DR MANOJ A,DR BHARATHI B,DR LAKSHMI R
DOI: https://doi.org/Background: Effective labor analgesia is vital for ensuring maternal comfort and safety. While conventional epidural (CE) analgesia remains widely used, the dural puncture epidural (DPE) technique has been proposed to enhance analgesic onset without the risks associated with combined spinal-epidural (CSE) techniques. This study aims to compare DPE and CE techniques in terms of onset and duration of effective analgesia, motor block, hemodynamic stability, patient satisfaction, and neonatal outcomes.

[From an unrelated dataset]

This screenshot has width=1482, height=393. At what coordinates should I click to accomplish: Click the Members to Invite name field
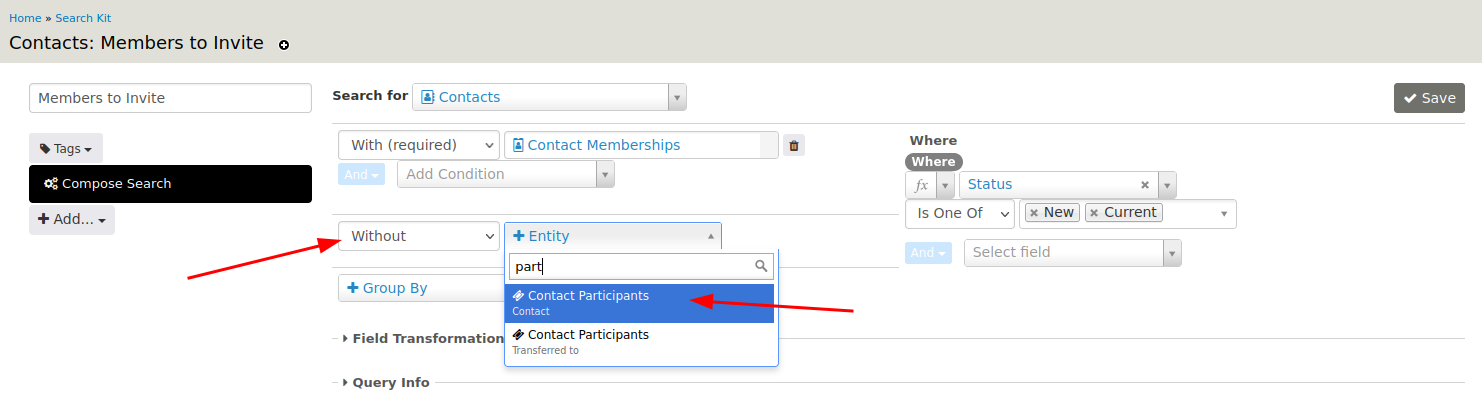point(170,98)
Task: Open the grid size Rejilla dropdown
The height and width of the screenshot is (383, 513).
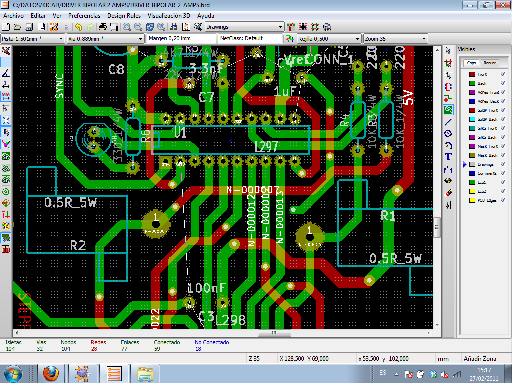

Methods: A prospective, randomized controlled trial was conducted on 100 laboring women aged 18–40 years with singleton pregnancies at term and requesting neuraxial labor analgesia. Participants were randomly assigned to two groups (n=50 each): Group CE received standard epidural, and Group DPE received a dural puncture with a 25G spinal needle prior to epidural catheter placement. All patients received 10 ml of 0.25% ropivacaine bolus followed by Programmed Intermittent Epidural Bolus (PIEB) maintenance. Primary outcome was the time to effective analgesia (VAS ≤3). Secondary outcomes included duration of analgesia, motor block (modified Bromage scale), maternal hemodynamics, VAS scores at various intervals, satisfaction (Likert scale), and neonatal Apgar scores.

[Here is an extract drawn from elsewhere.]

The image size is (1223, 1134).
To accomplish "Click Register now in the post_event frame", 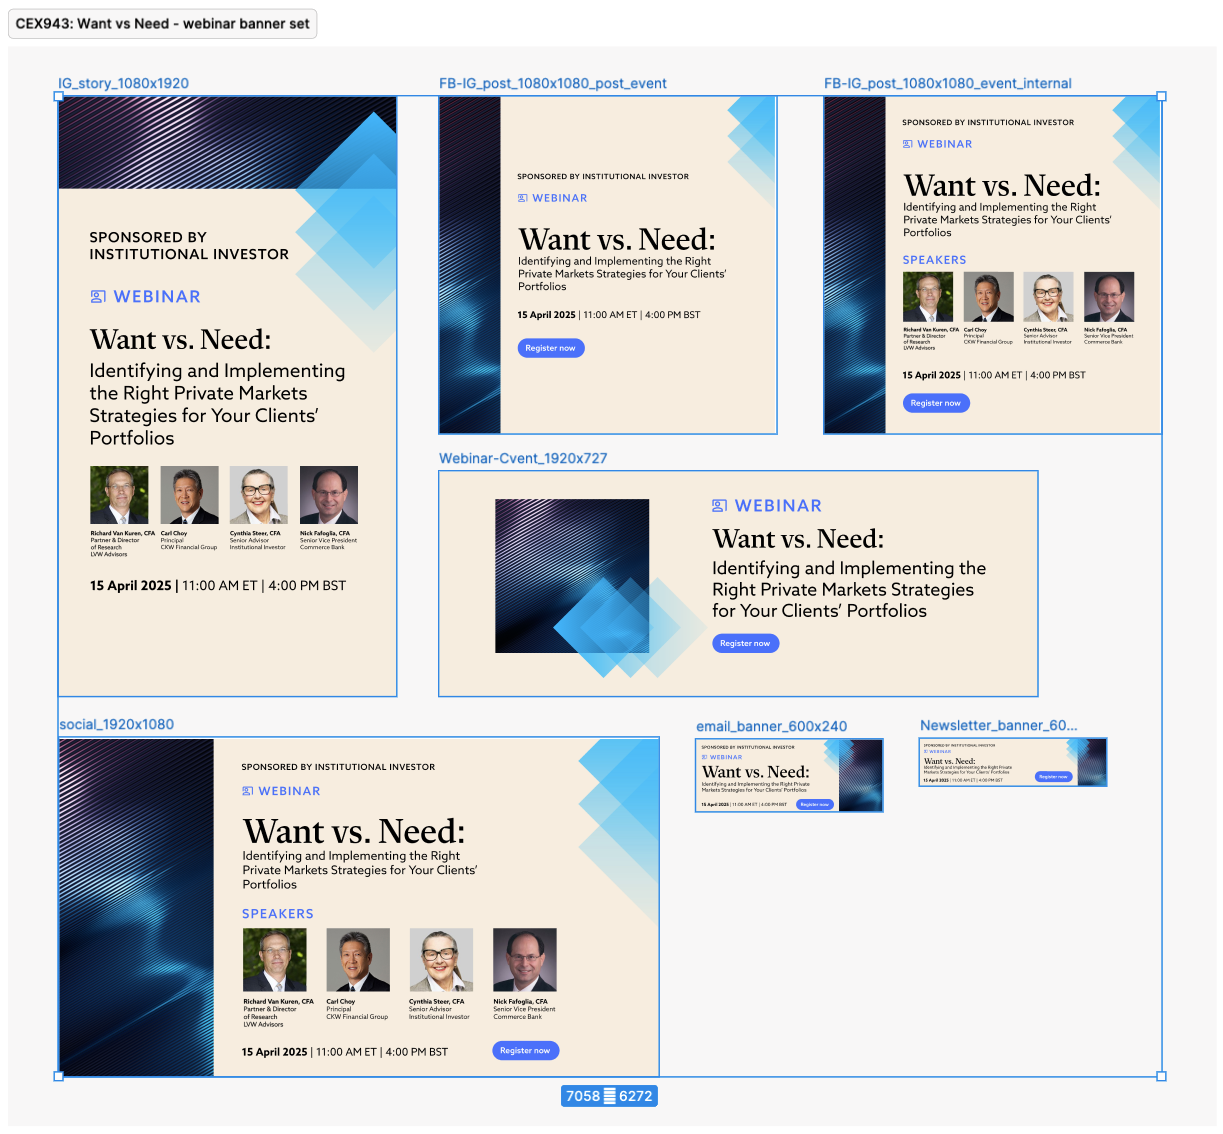I will [550, 348].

Results: The mean time to effective analgesia was significantly faster in Group DPE (10.00 ± 3.81 min) compared to Group CE (12.33 ± 3.40 min; p<0.05). Duration of effective analgesia was slightly longer in Group DPE (100.37 ± 23.18 min) compared to CE (99.77 ± 24.96 min), but this was not statistically significant. VAS scores at 5, 10, and 15 minutes were lower in the DPE group. No significant differences were found in the need for top-ups, motor block, hemodynamic parameters, or neonatal outcomes. Patient satisfaction was marginally higher in the DPE group.
Conclusion: DPE provides a faster onset of effective analgesia than CE without increasing adverse outcomes. These findings support the use of DPE as a valuable alternative for labor analgesia.